The much-awaited and arguably the most sensitive event of Prime Minister’s trip to Russia is over : his bilateral talks with Pakistan Prime Minister Nawaz Sharif. The hour-long talks, on the sidelines of Shanghai Cooperation Organization (SCO) summit in Ufa (Russia), went on for twice as long as the two leaders had planned to meet.
The biggest positive from the India-Pakistan meet in Russia is that it happened given its the last time the two PMs met was in May 2014. A more cynical view would be that the event was nothing more than a photo opportunity, but that would be an unfair assessment.
The Congress is waiting to pounce upon the Modi government should it decide to embark on a peace mission with Pakistan.
Sample the reaction of Congress leader Manish Tewari after the Modi-Sharif meeting in Russia: “These are the same people who said that terror and talks don’t go hand in hand, what has changed?”
But India-Pakistan summits are not like India-Sri Lanka cricket matches that happen at the drop of a hat. The Modi-Sharif meeting showed that the two nuclear powers will continue to engage with each other despite events like Pakistani defence minister Khawaja Asif warning India two days ago that they always had the option to use nuclear weapons against it. Asif’s provocative remark was followed by Pakistani troops violating the ceasefire along the Line of Control on Thursday.

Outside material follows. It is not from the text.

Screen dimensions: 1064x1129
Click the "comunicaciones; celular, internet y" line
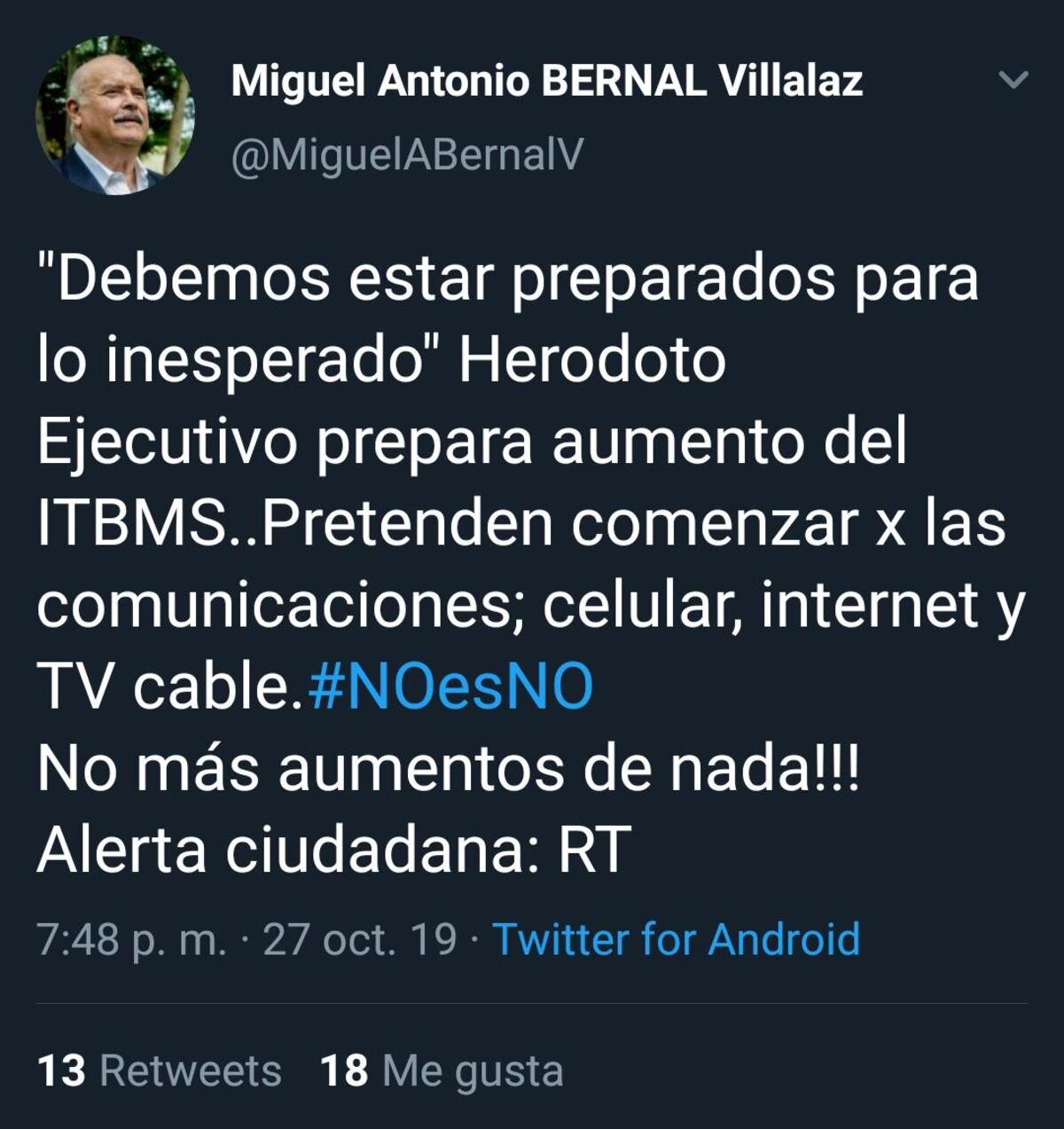(x=531, y=608)
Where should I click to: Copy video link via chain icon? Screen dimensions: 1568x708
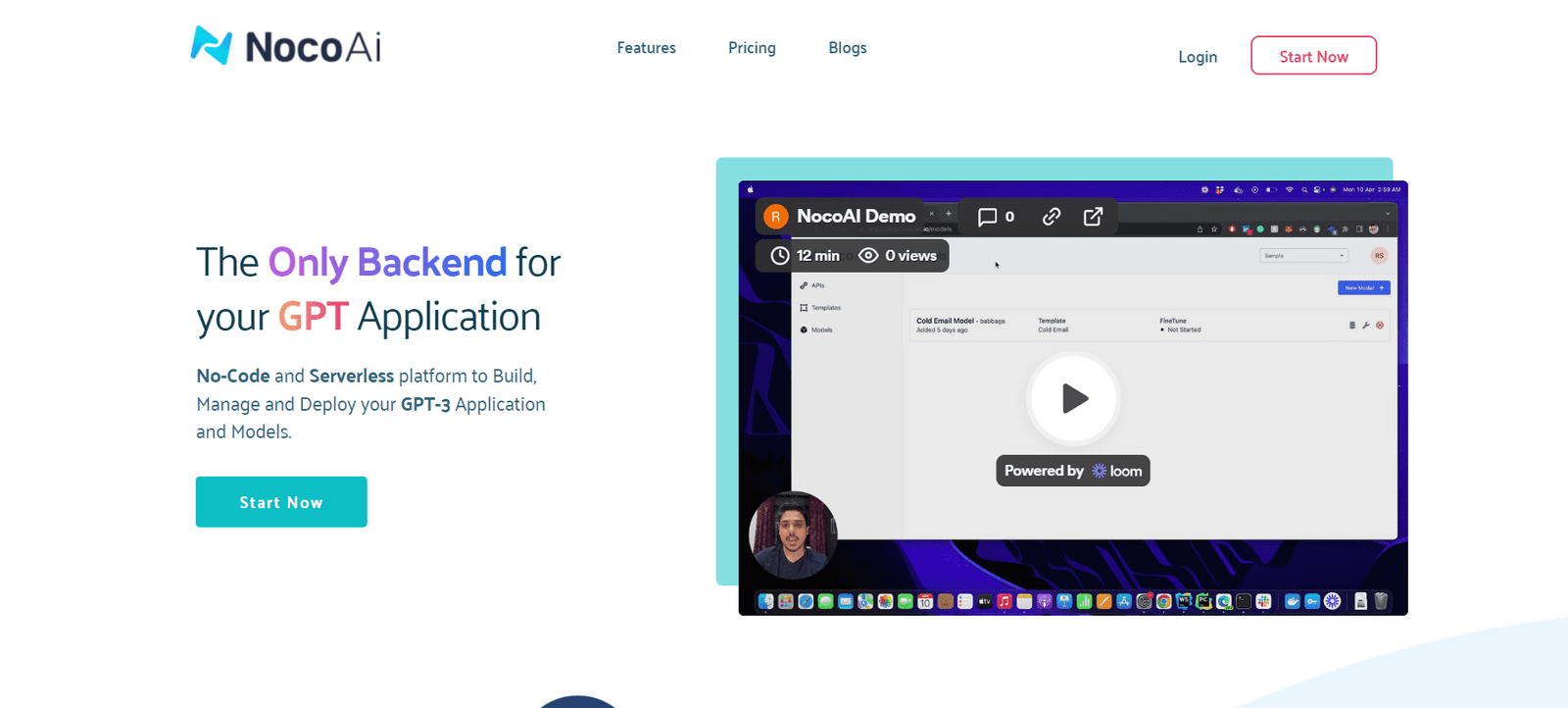coord(1052,217)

Asif’s statements were perhaps Pakistan’s way of asserting its defiant stance vis-a-vis India. In fact, the Pakistani defiance and aggressive posturing have increased after China pledged $46 billion worth investment in Pakistan, a major part of it on the proposed China-Pakistan Economic Corridor, and protected it on the Zaki-ur Rehman Lakhvi issue before a UN committee recently.
While the Modi-Sharif meeting is more than a photo opportunity, as proven by Modi accepting Sharif’s invite to travel to Pakistan in 2016 for attending the SAARC summit, the fact remains that the two sides are unlikely to break new ground in resuming and reviving the stalled dialogue process any time soon.
The talks covered issues ranging from terrorism to trade. But when it comes to a meaningful engagement, the two sides do not have much to report even after the meet on Friday morning. The two sides remained stuck in the groove of contentious issues and repeated their respective positions that are well known to each other.
In that sense, though the meeting as such was a positive development and promptly welcomed by the US State Department, the two sides continue to be so opposed to each other on almost everything which makes it nothing more than a dialogue between the deaf.
Here is what India expects from Pakistan:
Pakistan should show its seriousness in addressing genuine concerns of India on
(i) progress in Lashkar-e-Taiba operative’s Zaki-ur-Rehman Lakhvi trial and ensuring that culprits are punished;
(ii) take immediate steps to ensure that peace along the LoC is maintained and totally abstain from initiating violence
(iii) put an end to extending assistance to terrorism in Kashmir in the name of moral support to Kashmir movement
(iv) stop infiltration of terrorists into Indian territory
(v) take immediate steps to control activities of internationally wanted terrorists like JuD’s Hafiz Saeed
(vi) hand over wanted criminals like Dawood Ibrahim that enjoy Pakistan’s patronage
(vii) take all necessary actions to ensure that Indian interests in Afghanistan are not damaged through terrorists acts sponsored by Pakistani state and non-state actors.
Pakistan’s wish list from India is even longer. It accuses India of aiding and abetting separatists in Pakistan and has stepped up its attack on Indian external agency Research and Analysis Wing (RAW) for anything going wrong with Pakistan. It alleges that India is a bully and wants to divide the nation yet again. Pakistan wants India to desist from these actions, and it constitutes just a part of what it expects.
Needless to say that both the neighbours have rejected each other’s allegations, showing zero progress in resumption of the much-stalled dialogue process. In all engagements, Pakistan has harped on the so-called Kashmir issue while India has raised the terror issue and both sides have routinely agreed to disagree. Today’s meeting between Modi and Sharif was no different.
There can be no meaningful dialogue between India and Pakistan unless the two sides agree to set aside their age-old practice of indulging in a blame game and focus on building on possible convergences. But the problem is that while Indian political and defence establishments speak in one voice, the Pakistani military remains the invisible but most potent hand which is not prepared to shed its anti-India mindset.
The logjam is unlikely to be resolved in foreseeable future. Though PM Modi took the initiative for today’s meeting with Sharif, he can ill afford to go beyond talks with him.